## SELECTION
★ ★ ★ ★ ★ ★ ★
Towards a Robust Scale Invariant Feature Correspondence

  • Shady Y. El-MashadEmail author
  • Amin Shoukry
Conference paper
Part of the Lecture Notes in Computer Science book series (LNCS, volume 9124)


In this paper, we introduce an improved scale invariant feature correspondence algorithm which depends on the Similarity-Topology Matching algorithm. It pays attention not only to the similarity between features but also to the spatial layout of every matched feature and its neighbours. The features are represented as an undirected graph where every node represents a local feature and every edge represents adjacency between them. The topology of the resulting graph can be considered as a robust global feature of the represented object. The matching process is modeled as a graph matching problem; which in turn is formulated as a variation of the quadratic assignment problem. The Similarity-Topology Matching algorithm achieves superior performance in almost all the experiments except when the image has been exposed to scaling deformations. An amendment has been done to the algorithm in order to cope with this limitation. In this work, we depend not only on the distance between the two interest points but also on the scale at which the interest points are detected to decide the neighbourhood relations between every pair of features. A set of challenging experiments conducted using 50 images (contain repeated structure) representing 5 objects from COIL-100 data-set with extra synthetic deformations reveal that the modified version of the Similarity-Topology Matching algorithm has better performance. It is considered more robust especially under the scale deformations.


Features matching Features extraction Topological Relations Graph matching Performance evaluation 

1 Introduction

Image matching or in other words, comparing images in order to obtain a measure of their similarity, is an important computer vision task. It is involved in many different applications, such as object detection and recognition, image classification, content based image retrieval, video data mining, image stitching, stereo vision, and 3D object modeling. A general solution for identifying similarities between objects and scenes within a database of images is still a faraway goal. There are a lot of challenges to overcome such as viewpoint or lighting variations, deformations, and partial occlusions that may exist across different examples.

Furthermore, image matching as well as many other vision applications rely on representing images with sparse number of distinct keypoints. A real challenge is to efficiently detect and describe keypoints, with robust representations invariant against scale, rotation, view point change, noise, as well as combinations of them [1].

Keypoint detection and matching pipeline has three distinct stages which are feature detection, feature description and feature matching. In the feature detection stage, every pixel in the image is checked to see if there is a unique feature at this pixel or not. Subsequently, during the feature description stage, each region (patch) around the selected keypoints is described with a robust and invariant descriptor which can be used to match against other descriptors. Finally, at the feature matching stage, an efficient search for prospective matching descriptors in other images is made [2].
★ ★ ★ ★ ★ ★ ★
## DATASET CONTENT

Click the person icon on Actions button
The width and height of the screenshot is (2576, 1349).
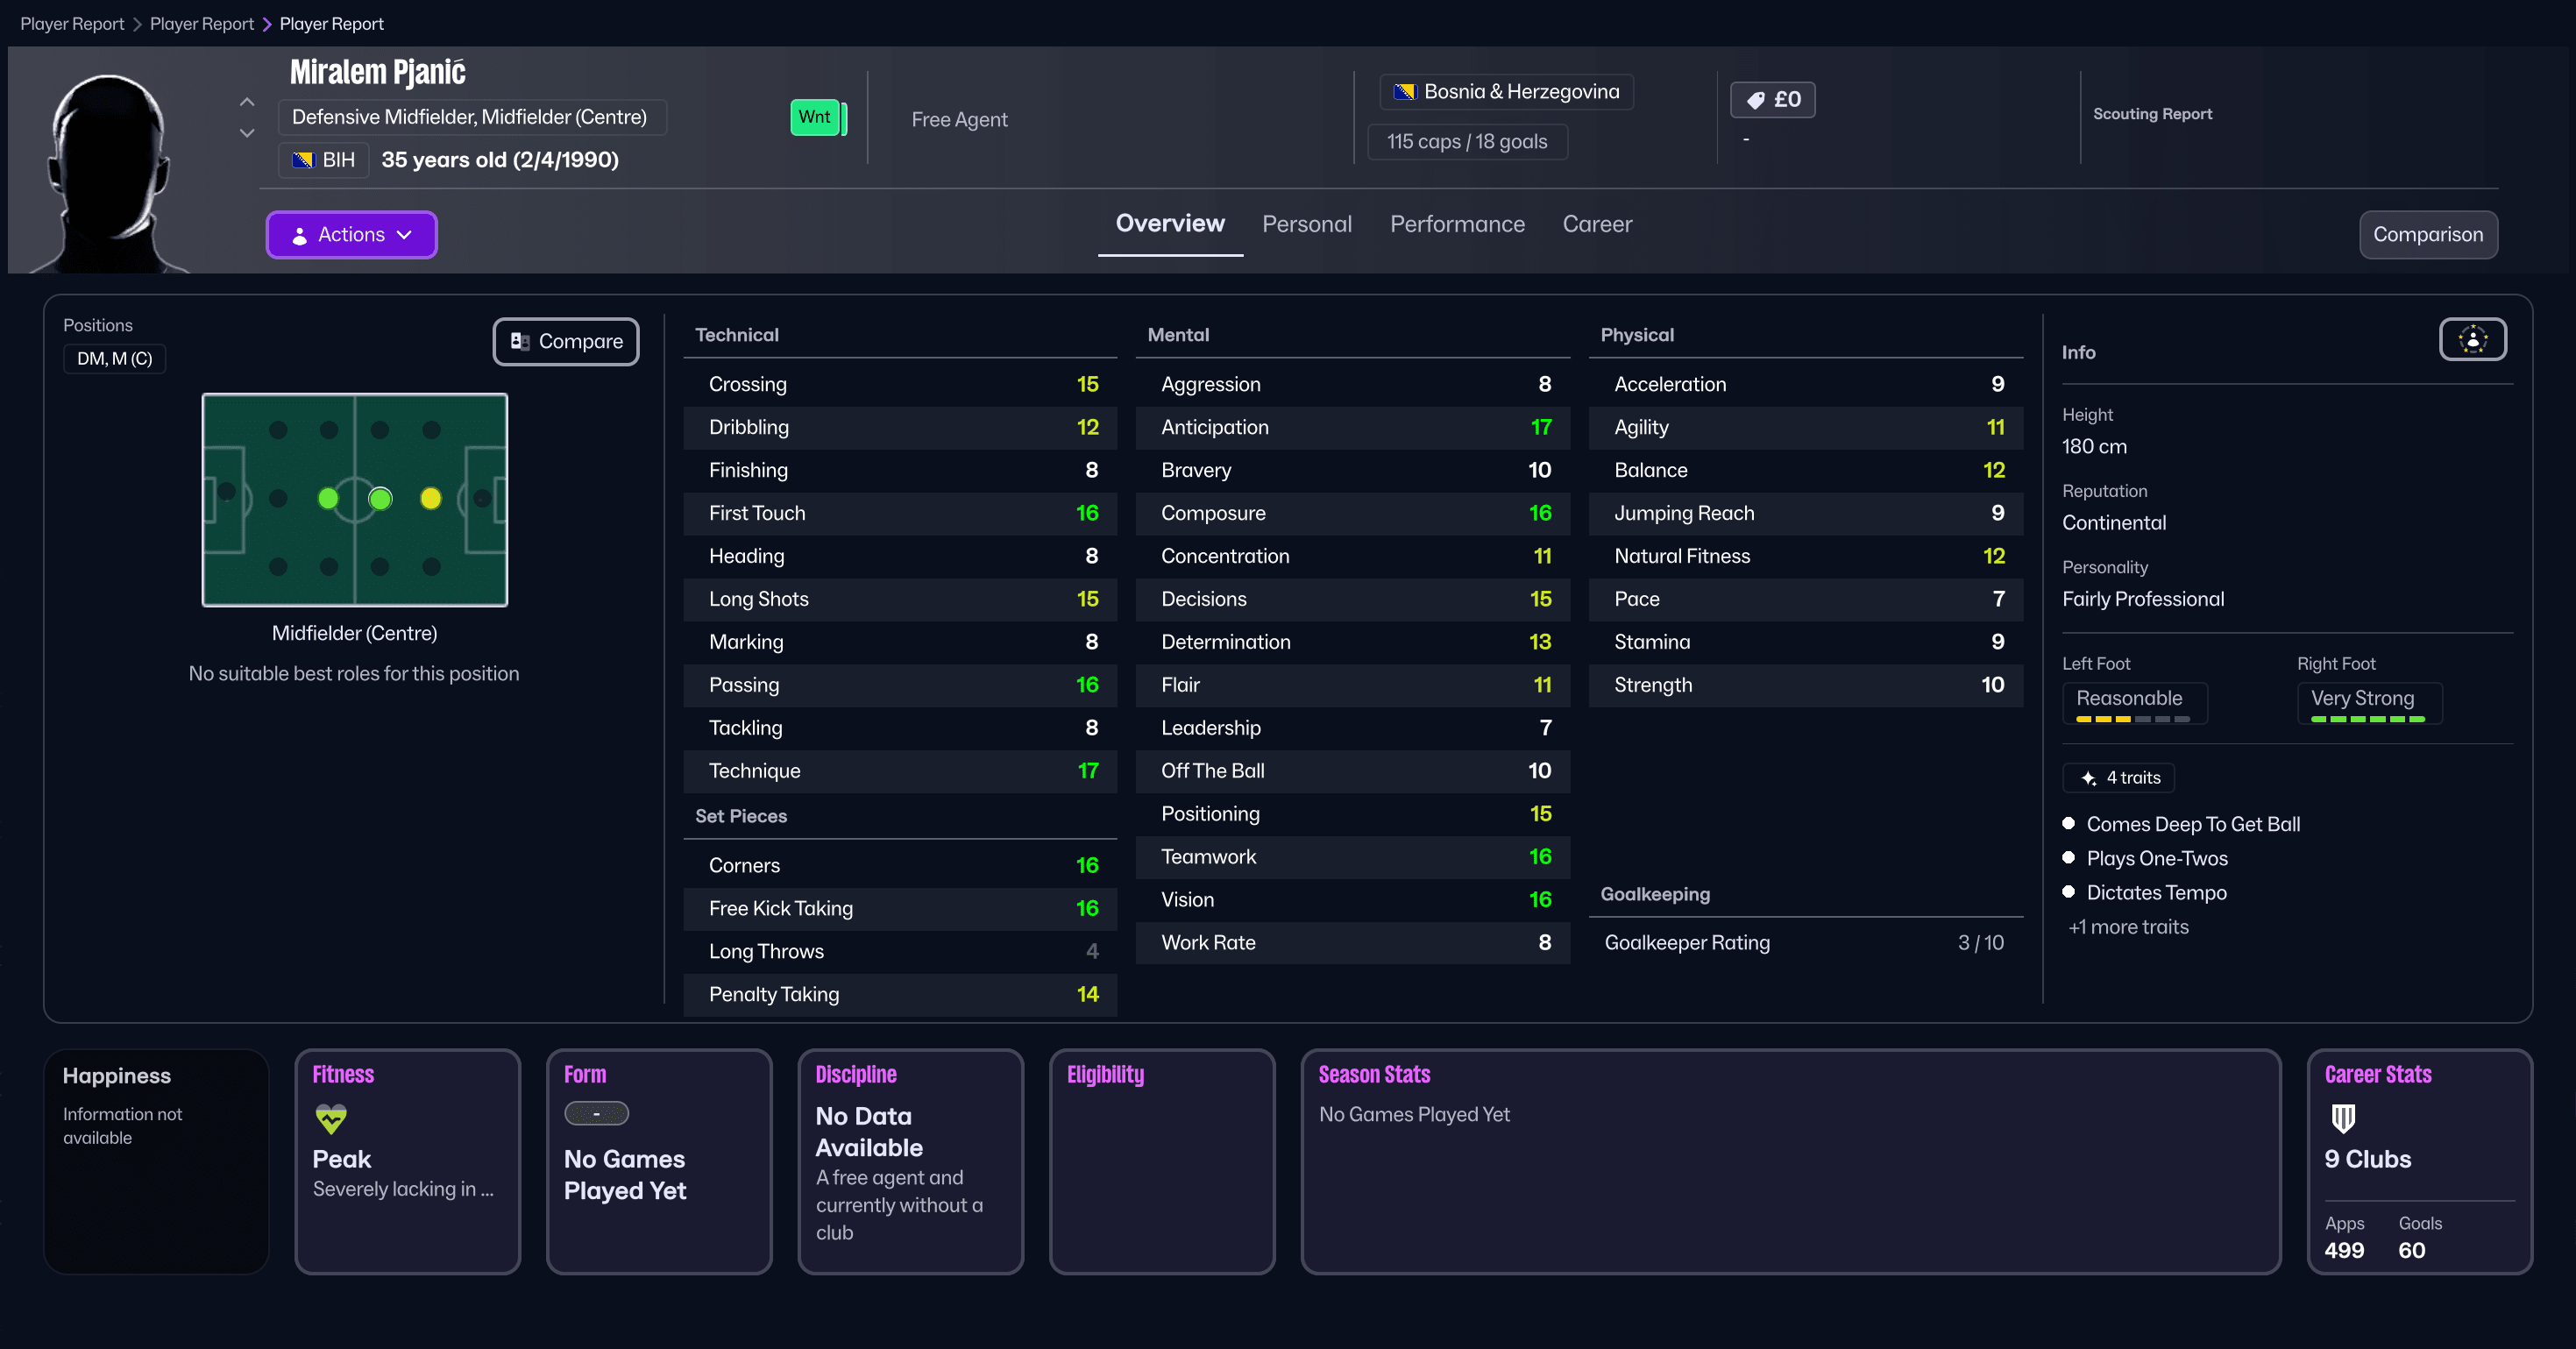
★ ★ ★ ★ ★ ★ ★
## TASK INSTRUCTIONS
Write the next part of the paper on scale-invariant feature correspondence, starting after its last sentence about the feature matching stage, not after the material.

## OUTPUT FOR THIS EXERCISE
In the context of matching, a lot of studies have been used to evaluate interest point detectors as in [3, 4]. On the other hand, little efficient work has been done on the evaluation of local descriptors. K. Mikolajczyk and C. Schmid [5], proposed and compared different feature detectors and descriptors as well as different matching approaches in their study. Although this work proposed an exhaustive evaluation of feature descriptors, it is still unclear which descriptors are more appropriate in general and how their performance depends on the interest point detector.

D.G. Lowe [6], proposed a new matching technique using distinctive invariant features for object recognition. Interest points are matched independently via a fast nearest-neighbour algorithm to the whole set of interest points extracted from the database images. Therefore, a Hough transform to identify clusters belonging to a single object has been applied. Finally, least-squares solution for consistent pose parameters has been used for the verification.

Another technique to find correspondences is RANSAC. The most beneficial side of RANSAC is the ability of jointly estimating the largest set of mutual compatible correspondences between two views. Zhang and Kosecka [7] demonstrate the shortcomings of RANSAC when dealing with images containing repetitive structures. The failure of RANSAC in these cases is due to the fact that similarity measure is used to find matching based only on feature descriptor and, with repetitive structures, the chosen descriptors can change dramatically. Therefore, the nearest neighbor strategy is not an appropriate solution.

There are two levels to measure the images similarity which are patch and image levels. In the patch level, the distance between any two patches is measured based on their descriptors. In the image level, the overall similarity between any two images is calculated which in most cases contain many patches.

The Minkowski-type metric has been used to measure the distance between patches in most of researches. The Minkowski metric is defined as in (1):
$$\begin{aligned} D(X,Y) = (\sum _{i=1}^P |X_i- Y_i |^r )^{1/r} \end{aligned}$$
when r = 2, it is the Euclidean distance (L2 distance), and it is the Manhattan distance (L1 distance) when r = 1 [8].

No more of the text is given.